Condivido con voi l'articolo che ho scritto quattro anni fa per il blog della mia amica Susanna Barbaglia IO LEGGO CON JOY, vi racconto come Aldo è arrivato a casa nostra, dato che siete in molti nuovi qui nella famiglia Bullfit e spesso mi chiedete come mai abbia quelle cicatrici sul corpo. Io non le vedo più, vedo solo un meraviglioso bulldog con inserti in velluto di seta francese, il più pregiato al mondo.
"Nuova notifica: sei stata taggata su Facebook. Apro e resto di sasso: un Bulldog inglese carbonizzato sul ciglio di una strada, un rigagnolo di sangue dal naso. Sembra morto. Leggo il post, è grave ma grazie al cielo è ancora vivo.
Scorro subito gli oltre cento commenti, sono angosciata, ma vedo che le ragazze di EBRI sono state taggate. Non ho il minimo dubbio che quel bulldog inglese avrà le migliori cure possibili perché gli angeli dei bulli si erano già messi in contatto con l’Asl veterinaria a cui era stato trasferito in ambulanza.
Continuo a cercare sulla pagina Facebook gli aggiornamenti. Compaiono le prime foto.

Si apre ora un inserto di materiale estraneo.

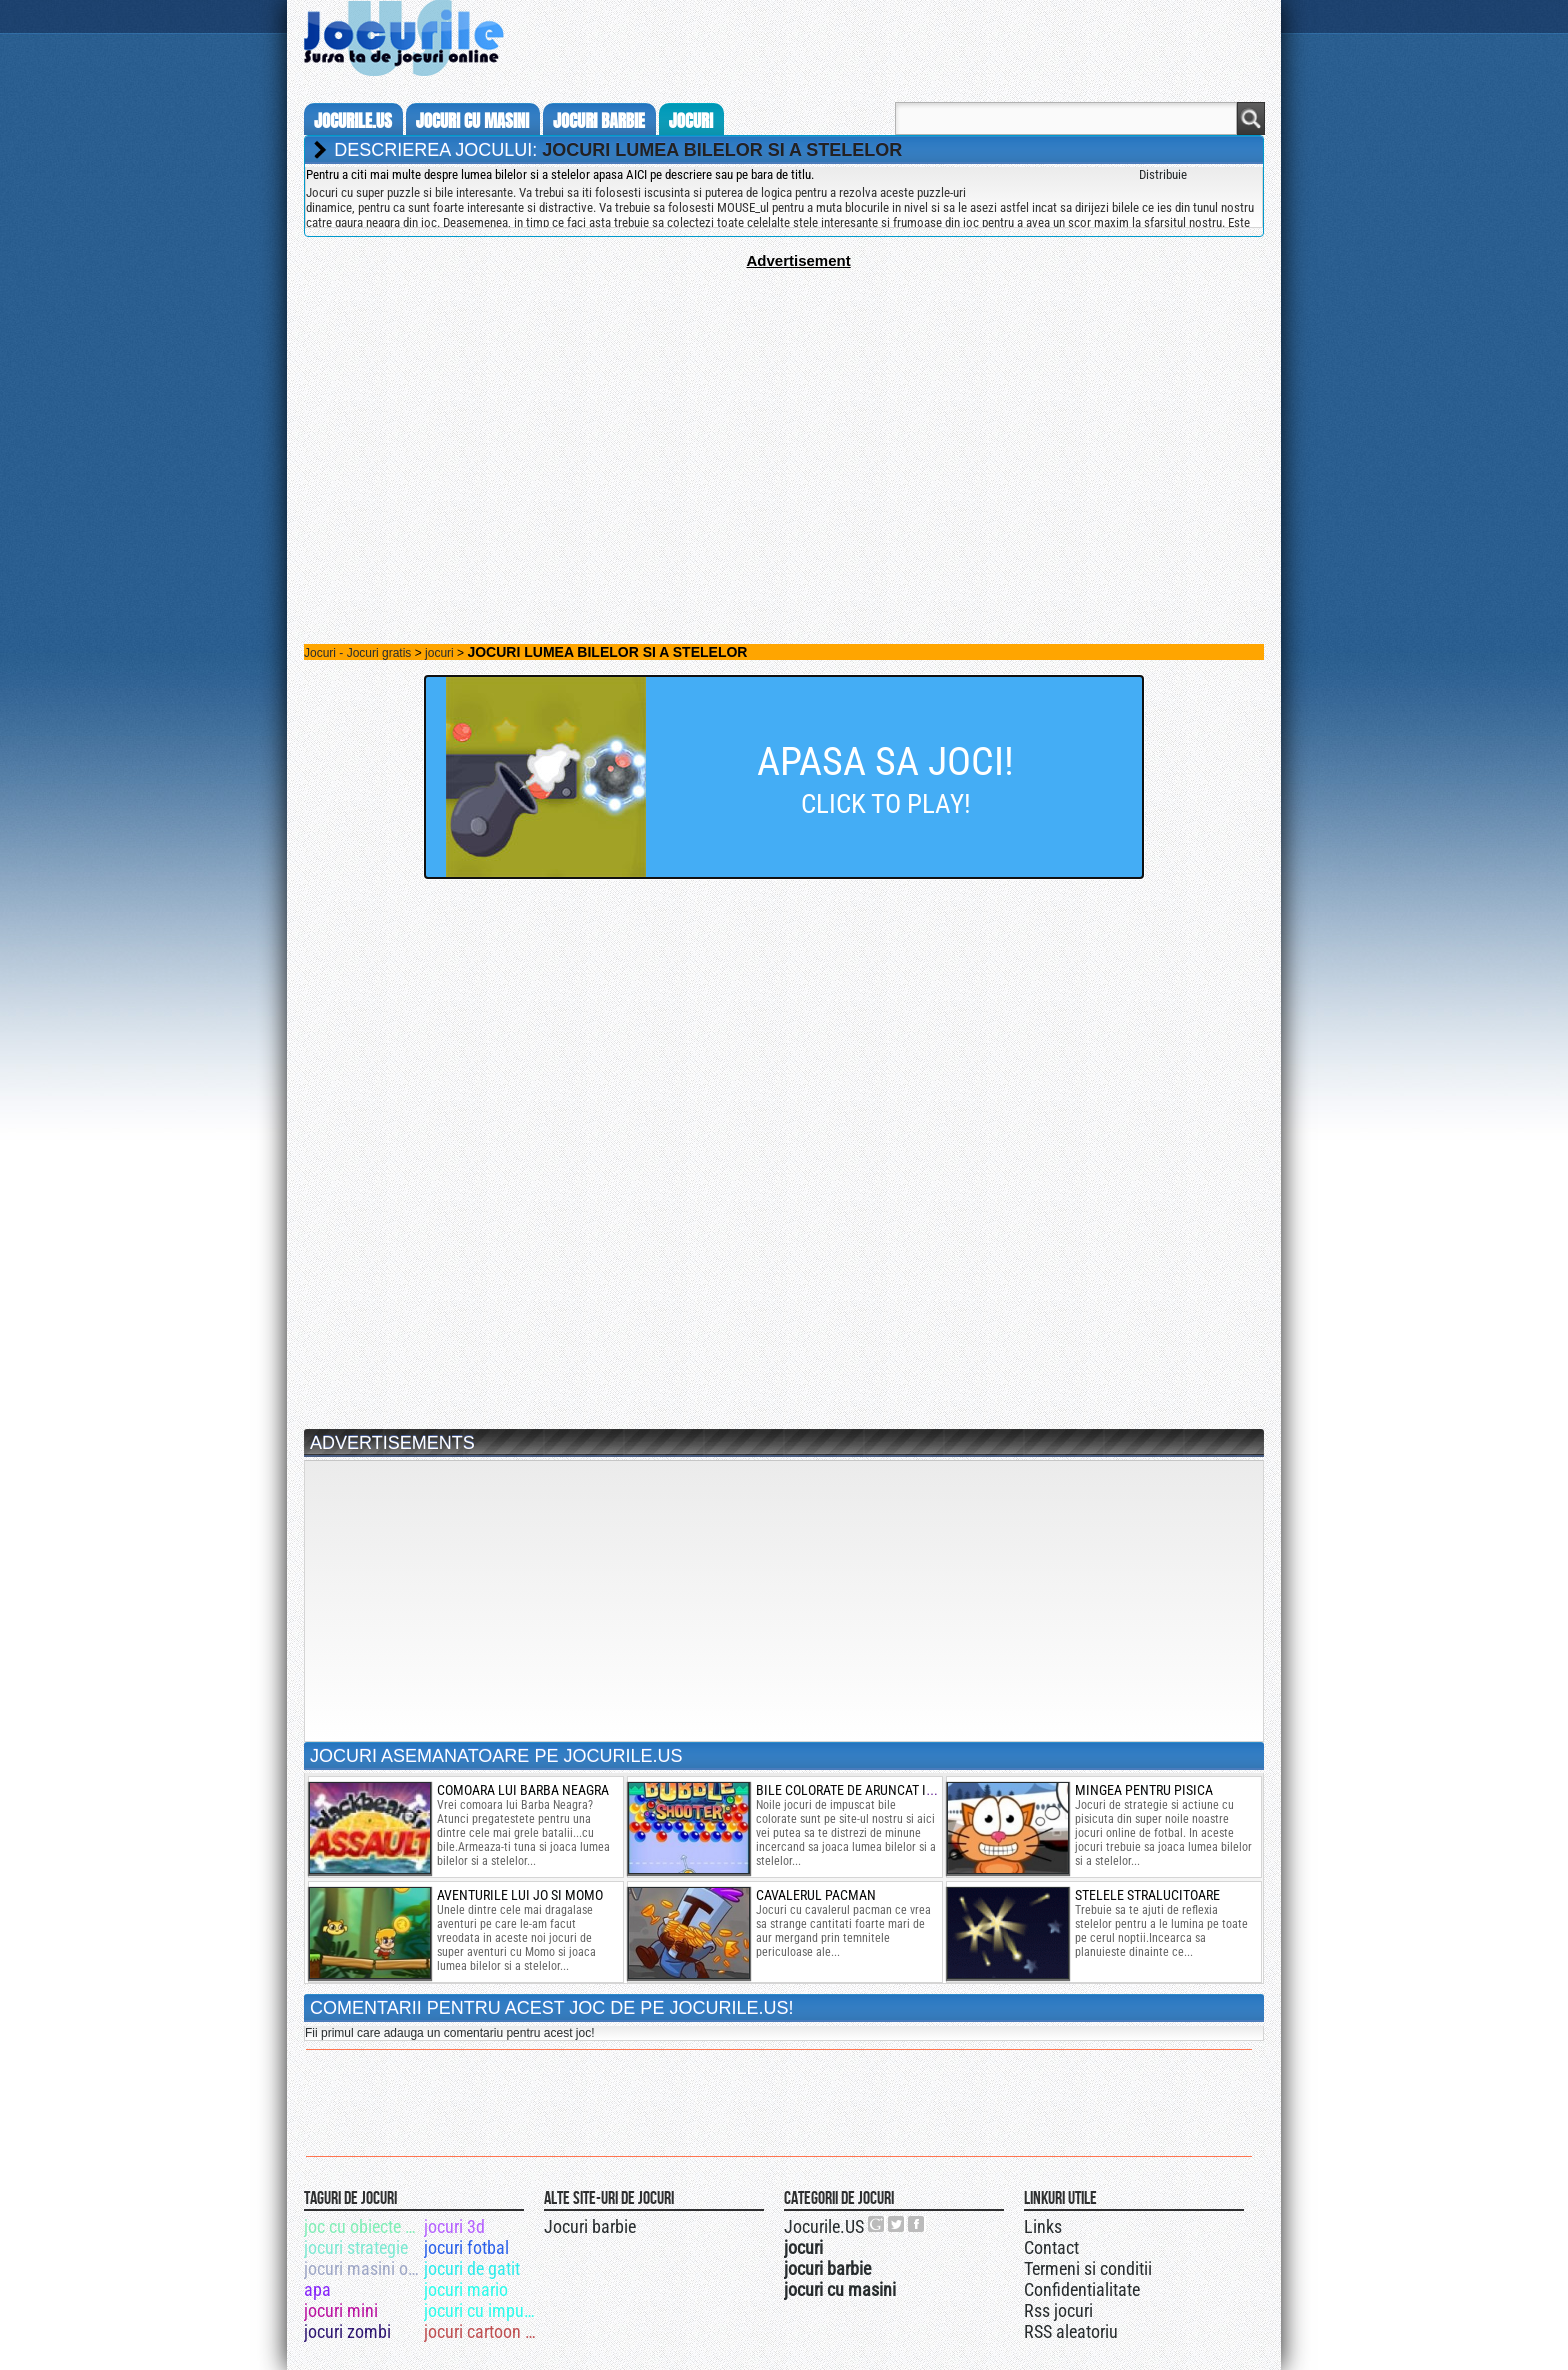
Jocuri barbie (590, 2226)
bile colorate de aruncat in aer (858, 1790)
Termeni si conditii (1088, 2268)
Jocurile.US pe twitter (897, 2224)
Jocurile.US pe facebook (917, 2224)
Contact (1051, 2247)
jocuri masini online (362, 2268)
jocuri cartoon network (482, 2331)
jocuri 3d (454, 2226)
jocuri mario (466, 2289)
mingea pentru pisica (1144, 1790)
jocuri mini (341, 2310)
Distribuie (1163, 174)
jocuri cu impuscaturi (482, 2310)
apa (317, 2289)
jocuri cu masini (472, 121)
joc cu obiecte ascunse (362, 2226)
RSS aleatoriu (1071, 2331)
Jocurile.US (824, 2226)
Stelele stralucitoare (1147, 1895)
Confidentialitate (1082, 2289)
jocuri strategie (356, 2247)
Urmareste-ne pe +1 (877, 2224)
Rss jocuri (1058, 2310)
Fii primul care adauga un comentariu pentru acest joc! (449, 2033)
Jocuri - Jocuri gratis (357, 653)
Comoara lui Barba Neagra (523, 1790)
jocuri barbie (599, 121)
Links (1043, 2226)
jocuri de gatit (472, 2268)
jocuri (691, 121)
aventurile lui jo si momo (520, 1895)
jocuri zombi (347, 2331)
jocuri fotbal (466, 2247)
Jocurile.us (353, 121)
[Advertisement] (784, 409)
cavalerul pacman (816, 1895)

Io sono sconvolta: le ferite sono enormi, nere, la carne sembra putrefatta una volta che è stata rimossa la pelle necrotica. Il povero bulldog non riesce nemmeno ad alzarsi e a tenere gli occhi aperti. Ma ha tanta fame. È sicuramente un buon segno.
Per qualche giorno cerco notizie di Aldo - così l’ha chiamato EBRI - come prima cosa appena sveglia durante la colazione. Aldo è stato recuperato da persone di fiducia e trasferito presso la clinica di appoggio di Ebri. Riceve le prime cure, sente le prime mani amiche che finalmente accarezzano dolcemente il suo bellissimo testone. È magro, provato, ma è davvero un gran bel bulldog. Passano circa due settimane, poi Maria Giovanna, una delle ragazze che facevano parte dell’associazione, mi scrive che sarebbe partita per la Sicilia, d’accordo con le sue colleghe, per recuperare Aldo.
Sapete quando sentite qualcosa dentro che ha l’effetto della calamita sul ferro? Ecco, senza esitare un secondo le scrissi una risposta brevissima “Vengo con te”.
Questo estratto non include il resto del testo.